Task goal: Copy from the Lake Tupke article below everything from "Alice Snow was" down to "about medicinal plants.", with no changes to the wording.

Selected excerpt:
By Megan Smith
Nestled between an exotic Caribbean garden and the colorful native Florida plant life at the Naples Botanical Garden is Lake Tupke, a charming man-made lake that has been named after the Seminole Medicine Carrier, Alice Snow. The lake, a year in the making, was a restoration of the native Florida Everglades environment which had become overgrown with invasive plant life. The lake was officially opened last November 15 with a naming ceremony attended by Tribal members and other dignitaries. The chirping of native birds that have made their way back to the garden, the bubbling of fountains, and quiet cobblestone walkways filled with mosaics make this quaint garden the perfect place to honor such an inspiring Seminole tribal member.
Alice Snow was born in 1922, on the outskirts of Lake Okeechobee, where she grew up living in a village beneath the palmetto frond roof of a chickee. In her later years, she lived on the Brighton Reservation where she shared her knowledge as an herbalist by teaching her children and others about medicinal plants.
Spanning a generation of great social transition that included her move from her village to the reservation, Alice Snow witnessed many changes in Seminole life and tradition. She hoped that sharing her knowledge of healing plants would bring both traditional Seminole roots and the modern world together. She wrote and did research for a book entitled “Healing Plants: Medicine of the Florida Seminole Indians” alongside Susan Enns Stans that covers the uses and traditions of medicinal plants found in the Everglades. She also shared some of her knowledge with visitors, volunteers, and staff at the Naples Botanical Garden, inspiring the dedication in her honor.

Information:
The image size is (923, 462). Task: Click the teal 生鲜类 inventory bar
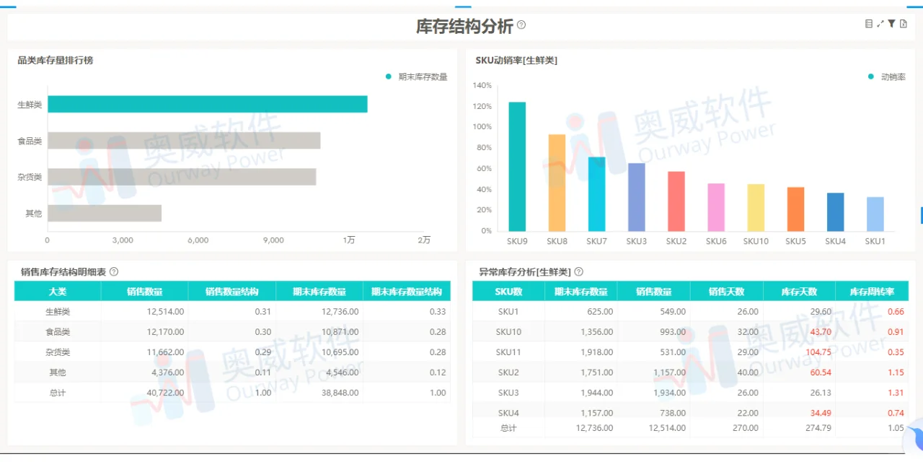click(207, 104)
...
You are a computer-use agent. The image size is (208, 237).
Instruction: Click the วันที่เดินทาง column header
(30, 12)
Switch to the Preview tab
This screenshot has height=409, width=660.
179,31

Result of this task:
Alice Snow was born in 1922, on the outskirts of Lake Okeechobee, where she grew up living in a village beneath the palmetto frond roof of a chickee. In her later years, she lived on the Brighton Reservation where she shared her knowledge as an herbalist by teaching her children and others about medicinal plants.